LOS ANGELES — Whether it was on offense, defense or special teams, multi-talented Adoree’ Jackson has made countless big plays during his two seasons at USC.
But none as big as his 43-yard punt return for a touchdown Nov. 28 against UCLA at the Coliseum.
The score with 1:44 remaining in the second quarter not only sent the Trojans into the locker room leading the Bruins 20-14 at halftime, but also provided a spark that appeared to key USC to its first victory against its cross-town rival since 2011.
Moreover, the Trojans captured the Pac-12 South Division title with the 40-21 win and earned a spot in the Pac-12 championship game Dec. 5 versus Stanford at Levi’s Stadium in Santa Clara.
The Trojans (8-4) are one win away from playing in their first Rose Bowl since the 2009 season.
“We just wanted to worry about the Pac-12 South [today],” said Jackson, who was one of the nation’s most heavily recruited players after starring at Serra High School in Gardena. “Last week we lost [at Oregon], but God blessed us with another opportunity to play for the Rose Bowl.”
USC made the most of the opportunity, especially late in the first half. Linebacker Scott Felix sacked UCLA quarterback Josh Rosen for a 14-yard loss on third down that backed the Bruins up to their 9-yard line.
Matt Mengel, punting from his own end zone, got off a low, line drive kick that Jackson caught at the UCLA 43. The 5-8, 190-pound sophomore shook off UCLA’s Cameron Judge and sprinted to the end zone for the touchdown much to the chagrin of UCLA Coach Jim Mora.
“We tried to keep it away from him or make him move to catch it,” said Mora, who lost to USC for the first time in four meetings. “We did a good job except for that play. Those ‘except for’ plays are certainly a difference.”
Jackson, who primarily plays cornerback also returns punts and kickoffs and is utilized often at wide receiver, was credited with six solo tackles and with breaking up two pass plays.
“We did our job today,” Jackson said. “We had Coach [Clay] Helton, our entire staff and the fans behind us.”
He rushed once for no yardage and did not catch a pass, but his touchdown-scoring punt return will rank among the top plays in the 85-year history of the rivalry.
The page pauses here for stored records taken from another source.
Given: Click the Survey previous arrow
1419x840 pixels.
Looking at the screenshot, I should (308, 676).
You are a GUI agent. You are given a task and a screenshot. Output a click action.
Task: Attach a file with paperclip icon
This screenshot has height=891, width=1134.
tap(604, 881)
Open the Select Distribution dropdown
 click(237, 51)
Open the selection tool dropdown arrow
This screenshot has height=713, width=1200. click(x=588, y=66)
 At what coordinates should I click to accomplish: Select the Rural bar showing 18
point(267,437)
“The more times that guy touches it, it’s [like] playing with poison,” Mora said.
USC’s Rasheem Green, another Serra High School product, also etched his name into the annals of the storied rivalry. A true freshman, the 6-5, 285-pound defensive lineman scooped up a loose ball that had been stripped from Rosen’s grasp and rumbled 31 yards untouched for a touchdown in the third quarter.
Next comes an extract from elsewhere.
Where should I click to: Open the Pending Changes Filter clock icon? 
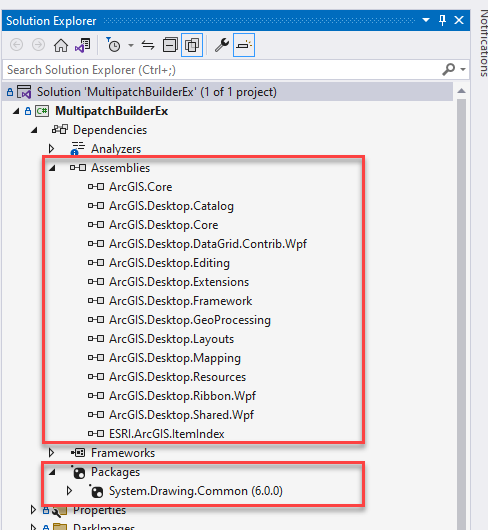click(114, 45)
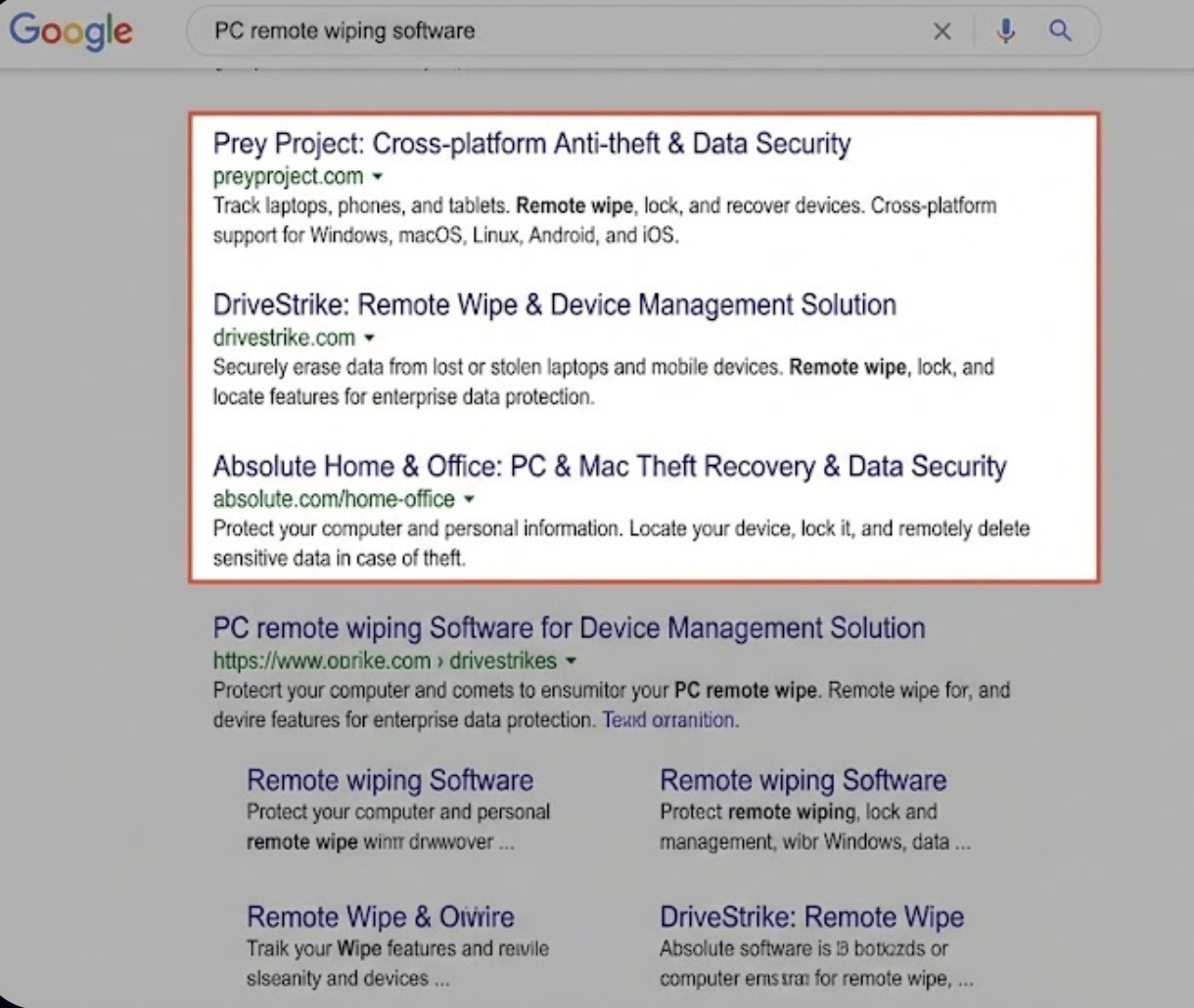Open dropdown arrow next to oprike.com URL

tap(571, 661)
“They said I looked slow,” Green said. “I said, well, I scored.”
Thanks to Green, the Trojans regained the lead, 26-21, a lead they never relinquished. Like Jackson’s punt return, Green’s alert play shifted momentum back to the Trojans. He picked up the loose ball after USC’s Claude Pelon smothered Rosen and forced the fumble.
“I think our team vibe went up right there, and theirs went down.” Green said.